Directions for this task: Rewrite the lines below with "webpages" changed to "web pages" and everything else left the same.

Items:
□ □ □
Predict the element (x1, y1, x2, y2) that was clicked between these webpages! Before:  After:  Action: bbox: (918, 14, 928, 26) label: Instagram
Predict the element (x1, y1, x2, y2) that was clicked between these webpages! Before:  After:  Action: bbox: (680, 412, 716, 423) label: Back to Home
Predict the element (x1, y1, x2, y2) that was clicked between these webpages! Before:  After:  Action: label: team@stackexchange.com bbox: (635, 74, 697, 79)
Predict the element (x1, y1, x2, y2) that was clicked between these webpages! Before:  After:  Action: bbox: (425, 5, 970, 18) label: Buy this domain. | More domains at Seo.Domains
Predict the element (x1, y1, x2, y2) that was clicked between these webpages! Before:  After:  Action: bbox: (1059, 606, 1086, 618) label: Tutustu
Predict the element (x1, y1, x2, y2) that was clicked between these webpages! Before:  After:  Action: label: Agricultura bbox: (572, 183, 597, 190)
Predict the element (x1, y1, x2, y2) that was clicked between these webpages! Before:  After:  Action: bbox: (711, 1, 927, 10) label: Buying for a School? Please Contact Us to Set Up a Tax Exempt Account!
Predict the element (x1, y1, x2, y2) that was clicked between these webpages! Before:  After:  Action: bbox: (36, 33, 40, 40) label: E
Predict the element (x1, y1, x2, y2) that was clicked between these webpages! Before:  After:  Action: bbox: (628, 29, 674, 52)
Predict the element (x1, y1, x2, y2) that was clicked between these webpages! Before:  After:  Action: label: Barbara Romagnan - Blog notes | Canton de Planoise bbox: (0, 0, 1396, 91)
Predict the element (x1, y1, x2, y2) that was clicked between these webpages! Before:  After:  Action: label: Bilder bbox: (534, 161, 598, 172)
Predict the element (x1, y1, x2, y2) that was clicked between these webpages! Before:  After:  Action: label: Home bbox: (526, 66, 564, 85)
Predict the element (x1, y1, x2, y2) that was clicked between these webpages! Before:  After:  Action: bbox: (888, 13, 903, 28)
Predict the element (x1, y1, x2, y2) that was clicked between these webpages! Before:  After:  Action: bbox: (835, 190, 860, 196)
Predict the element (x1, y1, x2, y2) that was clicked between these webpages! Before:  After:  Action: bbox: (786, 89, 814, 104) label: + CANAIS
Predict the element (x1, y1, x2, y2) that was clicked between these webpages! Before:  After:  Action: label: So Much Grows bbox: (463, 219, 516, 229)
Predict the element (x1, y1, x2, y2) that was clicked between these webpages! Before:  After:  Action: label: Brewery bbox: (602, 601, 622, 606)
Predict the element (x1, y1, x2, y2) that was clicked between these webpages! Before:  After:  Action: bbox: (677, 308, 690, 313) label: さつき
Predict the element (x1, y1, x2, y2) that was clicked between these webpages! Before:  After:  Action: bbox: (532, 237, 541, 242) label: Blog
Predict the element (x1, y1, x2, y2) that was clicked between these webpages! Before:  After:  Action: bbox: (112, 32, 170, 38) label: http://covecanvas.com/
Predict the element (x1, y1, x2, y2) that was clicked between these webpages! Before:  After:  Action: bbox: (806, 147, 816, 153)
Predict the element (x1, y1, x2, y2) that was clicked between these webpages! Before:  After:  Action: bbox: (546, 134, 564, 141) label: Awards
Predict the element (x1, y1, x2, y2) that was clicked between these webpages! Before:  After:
□ □ □
Result:
Predict the element (x1, y1, x2, y2) that was clicked between these web pages! Before:  After:  Action: bbox: (918, 14, 928, 26) label: Instagram
Predict the element (x1, y1, x2, y2) that was clicked between these web pages! Before:  After:  Action: bbox: (680, 412, 716, 423) label: Back to Home
Predict the element (x1, y1, x2, y2) that was clicked between these web pages! Before:  After:  Action: label: team@stackexchange.com bbox: (635, 74, 697, 79)
Predict the element (x1, y1, x2, y2) that was clicked between these web pages! Before:  After:  Action: bbox: (425, 5, 970, 18) label: Buy this domain. | More domains at Seo.Domains
Predict the element (x1, y1, x2, y2) that was clicked between these web pages! Before:  After:  Action: bbox: (1059, 606, 1086, 618) label: Tutustu
Predict the element (x1, y1, x2, y2) that was clicked between these web pages! Before:  After:  Action: label: Agricultura bbox: (572, 183, 597, 190)
Predict the element (x1, y1, x2, y2) that was clicked between these web pages! Before:  After:  Action: bbox: (711, 1, 927, 10) label: Buying for a School? Please Contact Us to Set Up a Tax Exempt Account!
Predict the element (x1, y1, x2, y2) that was clicked between these web pages! Before:  After:  Action: bbox: (36, 33, 40, 40) label: E
Predict the element (x1, y1, x2, y2) that was clicked between these web pages! Before:  After:  Action: bbox: (628, 29, 674, 52)
Predict the element (x1, y1, x2, y2) that was clicked between these web pages! Before:  After:  Action: label: Barbara Romagnan - Blog notes | Canton de Planoise bbox: (0, 0, 1396, 91)
Predict the element (x1, y1, x2, y2) that was clicked between these web pages! Before:  After:  Action: label: Bilder bbox: (534, 161, 598, 172)
Predict the element (x1, y1, x2, y2) that was clicked between these web pages! Before:  After:  Action: label: Home bbox: (526, 66, 564, 85)
Predict the element (x1, y1, x2, y2) that was clicked between these web pages! Before:  After:  Action: bbox: (888, 13, 903, 28)
Predict the element (x1, y1, x2, y2) that was clicked between these web pages! Before:  After:  Action: bbox: (835, 190, 860, 196)
Predict the element (x1, y1, x2, y2) that was clicked between these web pages! Before:  After:  Action: bbox: (786, 89, 814, 104) label: + CANAIS
Predict the element (x1, y1, x2, y2) that was clicked between these web pages! Before:  After:  Action: label: So Much Grows bbox: (463, 219, 516, 229)
Predict the element (x1, y1, x2, y2) that was clicked between these web pages! Before:  After:  Action: label: Brewery bbox: (602, 601, 622, 606)
Predict the element (x1, y1, x2, y2) that was clicked between these web pages! Before:  After:  Action: bbox: (677, 308, 690, 313) label: さつき
Predict the element (x1, y1, x2, y2) that was clicked between these web pages! Before:  After:  Action: bbox: (532, 237, 541, 242) label: Blog
Predict the element (x1, y1, x2, y2) that was clicked between these web pages! Before:  After:  Action: bbox: (112, 32, 170, 38) label: http://covecanvas.com/
Predict the element (x1, y1, x2, y2) that was clicked between these web pages! Before:  After:  Action: bbox: (806, 147, 816, 153)
Predict the element (x1, y1, x2, y2) that was clicked between these web pages! Before:  After:  Action: bbox: (546, 134, 564, 141) label: Awards
Predict the element (x1, y1, x2, y2) that was clicked between these web pages! Before:  After:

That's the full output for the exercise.